All golems are initally deactivated, so any golem, except the first, is ought to be interacted in a certain way (well, I think it should be just a touch interaction) to become active.

The graphic component still needs serious improvements: the detail level of world geometry is very poor, especially – the textures, also the sand looks like an old heavily urinated carpet.

A strange construct in the desert

Movement mechanics

Almost the first time doing serious bipedal movement mechanics and animation. Let’s make a first step into the complex character animation (or not). Anyway, here’s the workflow. Honestly, once I’ve been involved in such an affair… And things did not go very well, but that was then. Anyways, now is the first real attempt to create an acceptable bipedal character movement animation and mechanics. First, I’ve made a complete redesign of an old version of movement mechanic, which was a special pawn and was very hard to use. Well, now it looks shiny and new, now this code goes to a new separate mechanism — LBCharacterWalkMovementMechanism, which is now based on LBCharacterMovementMechanism (empty at the moment, lol) and conains all the code, needed for performing pawn movement and blending the animation. It also has all parameters, which are used to regulate pawn’s speed and acceleration.

walk_movement_mechanism

It has the forward speed parameter and a forward speed coefficient to handle forward speed, same to the sidestep (strafe?) speed. Also it has accel rate, which is used to speed the pawn up, when it wants to run. Another important thing here is the angular speed, which is represented by angular speed parameter and an angular speed coefficient, which are used to handle pawn’s rotation. Also it has move direction, which is used to point the desired movement direction. It’s worth noting, that pawn rotation is quite an interesting task itself (later on this). Second, I’ve made several frames of animation for the character, the walker (xw_char). It wasn’t easy, because someone’s left in it’s feet only one bone. Maybe it was even me. Anyways, there are two fairly appropriate animations sequences:

Simple walk animation:

xenowalker_walk_gifxenowalker_walk_gif_side

Simple run animation:

xenowalker_run_gifxenowalker_run_gif_side

Other intermediate and supportive animations are quite crappy to be shown here. It should be noted that I used the walk and run cycle tutorials by Richard Williams as a reference (found all over the internet) for my walk and run animations.
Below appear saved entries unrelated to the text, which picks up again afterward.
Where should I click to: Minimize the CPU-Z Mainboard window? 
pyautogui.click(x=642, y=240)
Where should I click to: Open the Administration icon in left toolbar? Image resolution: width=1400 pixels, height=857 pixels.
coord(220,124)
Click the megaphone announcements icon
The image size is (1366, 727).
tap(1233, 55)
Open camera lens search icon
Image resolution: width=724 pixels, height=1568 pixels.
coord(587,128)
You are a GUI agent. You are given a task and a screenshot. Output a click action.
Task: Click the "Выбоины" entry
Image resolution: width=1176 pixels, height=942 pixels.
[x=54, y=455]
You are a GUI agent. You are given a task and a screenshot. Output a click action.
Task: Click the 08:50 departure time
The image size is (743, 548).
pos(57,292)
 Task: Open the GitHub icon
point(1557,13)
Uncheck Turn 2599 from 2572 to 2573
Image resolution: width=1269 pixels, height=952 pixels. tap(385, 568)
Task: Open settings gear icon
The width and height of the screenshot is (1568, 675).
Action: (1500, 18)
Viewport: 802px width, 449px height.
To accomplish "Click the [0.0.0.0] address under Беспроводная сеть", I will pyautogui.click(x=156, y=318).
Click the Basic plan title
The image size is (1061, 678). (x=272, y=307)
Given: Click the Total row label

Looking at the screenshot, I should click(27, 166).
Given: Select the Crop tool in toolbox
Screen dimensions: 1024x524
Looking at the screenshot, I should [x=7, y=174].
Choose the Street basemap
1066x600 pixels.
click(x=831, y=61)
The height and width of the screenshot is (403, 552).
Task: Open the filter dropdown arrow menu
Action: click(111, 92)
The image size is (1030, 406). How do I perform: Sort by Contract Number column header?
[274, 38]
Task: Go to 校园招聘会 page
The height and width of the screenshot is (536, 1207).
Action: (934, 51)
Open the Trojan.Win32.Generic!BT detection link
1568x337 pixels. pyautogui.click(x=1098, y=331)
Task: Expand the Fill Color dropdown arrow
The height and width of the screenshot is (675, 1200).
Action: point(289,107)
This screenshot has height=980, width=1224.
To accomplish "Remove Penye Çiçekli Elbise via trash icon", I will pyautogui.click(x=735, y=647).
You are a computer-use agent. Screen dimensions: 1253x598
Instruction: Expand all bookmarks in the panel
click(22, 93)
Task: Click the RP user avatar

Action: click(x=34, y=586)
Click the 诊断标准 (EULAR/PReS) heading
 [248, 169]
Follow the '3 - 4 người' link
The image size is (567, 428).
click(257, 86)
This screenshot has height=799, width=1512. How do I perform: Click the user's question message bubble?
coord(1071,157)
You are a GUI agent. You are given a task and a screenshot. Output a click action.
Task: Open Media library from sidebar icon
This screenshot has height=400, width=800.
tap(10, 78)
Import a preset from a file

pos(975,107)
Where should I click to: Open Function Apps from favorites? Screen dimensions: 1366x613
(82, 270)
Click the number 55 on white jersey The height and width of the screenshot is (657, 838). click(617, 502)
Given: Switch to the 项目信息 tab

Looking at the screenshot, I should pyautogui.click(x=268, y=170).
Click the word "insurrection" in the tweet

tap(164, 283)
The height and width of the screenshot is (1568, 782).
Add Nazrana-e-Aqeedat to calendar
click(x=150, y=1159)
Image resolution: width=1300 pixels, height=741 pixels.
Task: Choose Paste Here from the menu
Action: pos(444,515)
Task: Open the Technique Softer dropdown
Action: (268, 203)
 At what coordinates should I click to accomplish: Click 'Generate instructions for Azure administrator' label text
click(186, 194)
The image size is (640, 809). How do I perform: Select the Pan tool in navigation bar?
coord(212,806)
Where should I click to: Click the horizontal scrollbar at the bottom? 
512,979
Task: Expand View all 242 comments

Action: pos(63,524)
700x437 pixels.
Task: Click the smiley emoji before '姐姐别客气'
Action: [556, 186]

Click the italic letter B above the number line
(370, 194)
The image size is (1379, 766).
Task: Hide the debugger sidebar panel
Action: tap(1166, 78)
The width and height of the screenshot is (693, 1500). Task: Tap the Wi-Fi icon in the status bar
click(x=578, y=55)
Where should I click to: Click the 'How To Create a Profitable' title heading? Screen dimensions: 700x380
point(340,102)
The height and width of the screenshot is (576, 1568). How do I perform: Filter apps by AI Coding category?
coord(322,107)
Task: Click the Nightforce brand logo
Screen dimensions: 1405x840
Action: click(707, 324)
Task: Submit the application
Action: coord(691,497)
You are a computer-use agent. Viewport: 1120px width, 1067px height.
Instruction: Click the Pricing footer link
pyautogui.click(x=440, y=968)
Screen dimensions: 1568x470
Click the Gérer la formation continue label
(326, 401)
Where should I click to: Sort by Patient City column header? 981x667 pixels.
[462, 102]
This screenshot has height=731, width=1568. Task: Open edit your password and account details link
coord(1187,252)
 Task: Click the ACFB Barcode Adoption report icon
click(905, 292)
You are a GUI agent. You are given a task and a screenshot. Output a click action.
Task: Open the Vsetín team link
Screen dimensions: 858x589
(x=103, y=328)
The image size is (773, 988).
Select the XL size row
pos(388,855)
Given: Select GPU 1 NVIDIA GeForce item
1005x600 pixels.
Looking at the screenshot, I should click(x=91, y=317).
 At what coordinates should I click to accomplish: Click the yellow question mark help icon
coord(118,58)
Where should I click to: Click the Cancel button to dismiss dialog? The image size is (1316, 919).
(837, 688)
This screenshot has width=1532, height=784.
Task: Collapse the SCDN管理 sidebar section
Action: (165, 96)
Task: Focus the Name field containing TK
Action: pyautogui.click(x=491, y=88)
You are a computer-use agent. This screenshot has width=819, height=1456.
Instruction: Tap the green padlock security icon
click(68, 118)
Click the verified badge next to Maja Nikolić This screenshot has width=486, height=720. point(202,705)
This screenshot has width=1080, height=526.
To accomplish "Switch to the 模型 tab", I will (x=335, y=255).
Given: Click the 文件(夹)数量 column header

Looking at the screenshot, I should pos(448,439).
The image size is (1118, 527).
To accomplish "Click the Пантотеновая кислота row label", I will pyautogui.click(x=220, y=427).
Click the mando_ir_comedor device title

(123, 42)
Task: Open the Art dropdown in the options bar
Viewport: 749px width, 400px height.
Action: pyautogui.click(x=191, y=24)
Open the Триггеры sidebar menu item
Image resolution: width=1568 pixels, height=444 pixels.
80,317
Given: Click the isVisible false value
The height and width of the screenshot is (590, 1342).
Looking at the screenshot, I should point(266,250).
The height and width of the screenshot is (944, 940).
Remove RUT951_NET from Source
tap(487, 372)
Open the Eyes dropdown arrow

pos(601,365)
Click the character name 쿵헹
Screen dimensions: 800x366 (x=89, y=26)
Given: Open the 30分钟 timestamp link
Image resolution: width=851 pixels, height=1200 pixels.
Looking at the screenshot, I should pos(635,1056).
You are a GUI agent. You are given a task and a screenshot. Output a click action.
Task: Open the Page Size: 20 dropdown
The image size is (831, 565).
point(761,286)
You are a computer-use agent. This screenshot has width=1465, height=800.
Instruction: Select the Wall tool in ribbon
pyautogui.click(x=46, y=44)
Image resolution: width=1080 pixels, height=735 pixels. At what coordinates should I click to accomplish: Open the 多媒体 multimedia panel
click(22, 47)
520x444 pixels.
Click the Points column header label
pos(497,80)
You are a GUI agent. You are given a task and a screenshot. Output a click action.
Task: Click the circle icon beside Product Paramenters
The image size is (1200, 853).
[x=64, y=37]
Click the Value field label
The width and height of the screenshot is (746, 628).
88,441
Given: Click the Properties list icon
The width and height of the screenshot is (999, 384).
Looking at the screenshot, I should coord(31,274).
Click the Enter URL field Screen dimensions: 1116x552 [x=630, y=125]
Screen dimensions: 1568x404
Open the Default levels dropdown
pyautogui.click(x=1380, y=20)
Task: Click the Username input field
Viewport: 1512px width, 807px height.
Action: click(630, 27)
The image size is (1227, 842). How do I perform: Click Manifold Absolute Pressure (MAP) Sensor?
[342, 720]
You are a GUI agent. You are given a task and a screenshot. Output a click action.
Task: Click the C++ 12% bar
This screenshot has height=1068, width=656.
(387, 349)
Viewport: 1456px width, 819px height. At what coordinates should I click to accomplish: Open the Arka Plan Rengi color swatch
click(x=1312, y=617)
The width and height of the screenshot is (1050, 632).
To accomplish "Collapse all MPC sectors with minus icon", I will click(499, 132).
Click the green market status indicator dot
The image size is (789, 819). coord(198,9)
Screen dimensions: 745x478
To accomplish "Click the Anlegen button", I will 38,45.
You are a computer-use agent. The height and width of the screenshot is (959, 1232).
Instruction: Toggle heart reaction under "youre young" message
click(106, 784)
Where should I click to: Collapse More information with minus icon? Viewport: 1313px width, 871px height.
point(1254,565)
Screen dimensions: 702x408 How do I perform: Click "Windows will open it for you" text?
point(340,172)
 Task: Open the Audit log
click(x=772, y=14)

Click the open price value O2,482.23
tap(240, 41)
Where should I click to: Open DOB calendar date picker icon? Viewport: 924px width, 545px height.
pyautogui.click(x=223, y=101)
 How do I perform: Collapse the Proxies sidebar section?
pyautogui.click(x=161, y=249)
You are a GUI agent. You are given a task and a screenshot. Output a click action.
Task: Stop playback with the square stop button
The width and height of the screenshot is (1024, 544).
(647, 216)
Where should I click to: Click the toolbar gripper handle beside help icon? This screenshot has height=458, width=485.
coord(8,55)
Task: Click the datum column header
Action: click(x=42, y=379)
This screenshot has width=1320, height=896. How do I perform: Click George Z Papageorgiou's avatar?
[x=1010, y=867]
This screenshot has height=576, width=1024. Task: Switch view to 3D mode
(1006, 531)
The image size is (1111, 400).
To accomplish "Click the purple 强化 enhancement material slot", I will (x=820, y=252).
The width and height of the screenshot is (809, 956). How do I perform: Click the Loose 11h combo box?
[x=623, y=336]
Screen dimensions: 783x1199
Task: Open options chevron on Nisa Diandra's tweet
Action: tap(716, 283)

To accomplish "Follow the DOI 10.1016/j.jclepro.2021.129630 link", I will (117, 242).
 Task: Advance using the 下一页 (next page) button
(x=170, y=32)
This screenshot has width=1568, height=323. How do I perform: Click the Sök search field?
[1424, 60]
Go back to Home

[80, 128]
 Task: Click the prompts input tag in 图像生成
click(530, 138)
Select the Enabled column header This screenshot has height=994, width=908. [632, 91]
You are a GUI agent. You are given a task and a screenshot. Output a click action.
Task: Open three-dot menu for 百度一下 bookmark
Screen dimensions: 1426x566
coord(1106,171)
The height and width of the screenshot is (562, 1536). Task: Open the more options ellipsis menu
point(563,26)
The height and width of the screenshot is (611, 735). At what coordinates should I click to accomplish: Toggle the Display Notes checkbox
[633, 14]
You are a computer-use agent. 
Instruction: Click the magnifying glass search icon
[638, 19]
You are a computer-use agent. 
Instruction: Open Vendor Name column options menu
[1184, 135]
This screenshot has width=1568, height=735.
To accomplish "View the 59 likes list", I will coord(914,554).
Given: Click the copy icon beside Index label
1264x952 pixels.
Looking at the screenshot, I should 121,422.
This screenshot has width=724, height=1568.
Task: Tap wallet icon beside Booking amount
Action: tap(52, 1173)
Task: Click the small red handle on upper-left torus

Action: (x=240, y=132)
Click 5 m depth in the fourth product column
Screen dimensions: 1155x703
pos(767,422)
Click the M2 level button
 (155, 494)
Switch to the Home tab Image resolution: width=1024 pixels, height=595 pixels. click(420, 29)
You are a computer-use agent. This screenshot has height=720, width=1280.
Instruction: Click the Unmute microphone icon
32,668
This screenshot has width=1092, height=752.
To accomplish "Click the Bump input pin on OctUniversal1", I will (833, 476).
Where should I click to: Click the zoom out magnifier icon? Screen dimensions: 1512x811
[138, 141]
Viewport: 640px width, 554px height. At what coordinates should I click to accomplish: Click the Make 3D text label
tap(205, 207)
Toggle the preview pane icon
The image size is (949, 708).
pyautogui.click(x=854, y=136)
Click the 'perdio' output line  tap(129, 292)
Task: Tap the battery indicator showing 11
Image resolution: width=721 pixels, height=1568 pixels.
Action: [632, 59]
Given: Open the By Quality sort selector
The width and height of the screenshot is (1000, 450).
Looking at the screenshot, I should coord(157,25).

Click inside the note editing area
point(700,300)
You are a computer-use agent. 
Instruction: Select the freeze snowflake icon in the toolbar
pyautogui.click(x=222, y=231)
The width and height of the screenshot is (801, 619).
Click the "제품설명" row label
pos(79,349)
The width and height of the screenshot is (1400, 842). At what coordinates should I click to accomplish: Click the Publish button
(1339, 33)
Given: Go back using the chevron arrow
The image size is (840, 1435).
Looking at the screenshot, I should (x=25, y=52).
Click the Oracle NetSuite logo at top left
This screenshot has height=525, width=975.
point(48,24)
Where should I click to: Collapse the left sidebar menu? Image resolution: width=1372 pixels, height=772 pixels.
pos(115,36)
As a result, we’ve got the following animtree:

Where BlendByAngSpeed node does blending between middle, left and right turn sequences and BlendByFwdSpeed node does blending between walk and run sequences. Also, while blending between walk and run is quite a simple task, but blending between rotations seems to be more complex. Using unique animation sequences turned out be the best way to solve this problem, others, like using direct bone rotations may cause weired effects in my animtree during blending between states, for example. Finally, we’ve got the result, let’s see how does it look all together:

Walk and run animations in game:

Turn and turn in place animations in game:

However, complex tests reveal some flaws, like minor body jerking and leg rattling, also there’s still no jump and sidestep implementation. And ofcourse, the camera is terrible, but controlling with joystick (gamepad) partially solves the problem. Nevertheless, in general it looks not too bad.